Twilio Video is a combination of cloud infrastructure and client-side SDKs. The Cloud Infrastructure provides all of the orchestration for setting up a video call: Registration, signaling, and media routing. The new Twilio web and mobile SDKs provide the other half, making it really easy to consume these services across the different supported platforms of iOS, Android and JavaScript.

Built on WebRTC

When we set out to build Video, we knew we wanted to one day reach every device and every platform with realtime communications capabilities. This is why WebRTC, the open standard for realtime communications, sits at the core of Twilio Video. WebRTC already has strong support in the Chrome and Firefox web browsers, allowing users to leverage video capabilities without installing software or plugins. The open source WebRTC libraries are designed for cross-platform compatibility, opening up a world of mobile, desktop and IoT devices to the standard.

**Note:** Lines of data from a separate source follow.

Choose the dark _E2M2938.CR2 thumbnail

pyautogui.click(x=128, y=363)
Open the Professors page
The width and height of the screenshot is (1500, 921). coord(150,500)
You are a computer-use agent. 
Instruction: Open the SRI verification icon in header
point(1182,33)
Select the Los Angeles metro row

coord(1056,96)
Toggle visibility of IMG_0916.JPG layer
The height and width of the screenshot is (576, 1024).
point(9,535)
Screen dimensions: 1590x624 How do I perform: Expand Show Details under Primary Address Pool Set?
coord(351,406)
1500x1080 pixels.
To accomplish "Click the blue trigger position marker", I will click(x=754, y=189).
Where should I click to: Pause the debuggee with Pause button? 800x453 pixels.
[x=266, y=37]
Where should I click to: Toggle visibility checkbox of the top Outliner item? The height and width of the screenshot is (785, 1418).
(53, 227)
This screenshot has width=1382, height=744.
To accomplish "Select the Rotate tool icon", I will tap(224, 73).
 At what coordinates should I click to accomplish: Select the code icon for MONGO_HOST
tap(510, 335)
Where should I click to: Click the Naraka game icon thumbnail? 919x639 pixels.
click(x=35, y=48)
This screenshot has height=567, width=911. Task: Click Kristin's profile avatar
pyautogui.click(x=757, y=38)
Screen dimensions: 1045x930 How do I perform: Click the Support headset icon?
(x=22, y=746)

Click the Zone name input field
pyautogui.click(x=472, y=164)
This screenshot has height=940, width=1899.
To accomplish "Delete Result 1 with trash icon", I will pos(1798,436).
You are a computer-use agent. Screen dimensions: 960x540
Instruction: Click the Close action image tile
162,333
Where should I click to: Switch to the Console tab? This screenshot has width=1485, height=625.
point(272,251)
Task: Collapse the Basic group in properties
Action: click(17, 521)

But WebRTC is just a piece of the puzzle, not a solution. To take advantage of the standard, you still need to provide registration, signaling, and network traversal to enable endpoints to find one another and establish connections. Twilio Video makes this happen with its Video orchestration services available in 28 data centers in 7 geographies around the world.

The cloud isn’t the only place where some heavy lifting is required. WebRTC, in its native form, is optimized to work well in a web browser running on a powerful desktop device. Twilio’s SDK team is investing massive energy to make sure the platform performs well in more constrained computing platforms, such as iOS and Android devices, and on a variety of hardware configurations. Optimizing media quality and SDK performance is an ongoing mission–we’re always testing and tweaking to squeeze the best performance out of the platform.

Designed for a new breed of applications

We know that the next generation of communications applications will change the way we connect, work together and share with one another, and get things done. We know this new world needs a new breed of communications primitives.

That’s why Twilio Video has been designed from the start to support multi-party voice and video calls. Up to 4-way peer-to-peer calling with Twilio Video gives you the ability to add participants ad-hoc to a voice and/or video conversation. To enable that, Twilio Video provides:

  • Unlimited video connections: Registration and Signaling capabilities are globally distributed and designed to scale elastically as load increases.
  • Low latency relay: Automated network traversal enables peer-to-peer connections across firewalls. The closest Twilio data center is automatically chosen as the media relay point when firewall conditions prevent a peer-to-peer connection.
  • Optimized Mobile Media Stack: Optimized for iOS and Android, Twilio SDKs ensure great quality real-time media on mobile devices despite common network challenges such as jitter, packet loss and latency
  • Cross Platform Data Channel: All peer to peer calls have access to a DataChannel between users, allowing data transfer directly over DTLS/SCTP alongside the media flows. This can be used to send files, send arbitrary JSON data or anything else. For example, a user can draw on top of the video they’re viewing, and the data for that can be transferred and shown immediately on the other side.

We’re really excited about Twilio Video. Whether you’re building a face to face communication service, or building video into your existing app to create great customer experiences, we can’t wait to see what you build.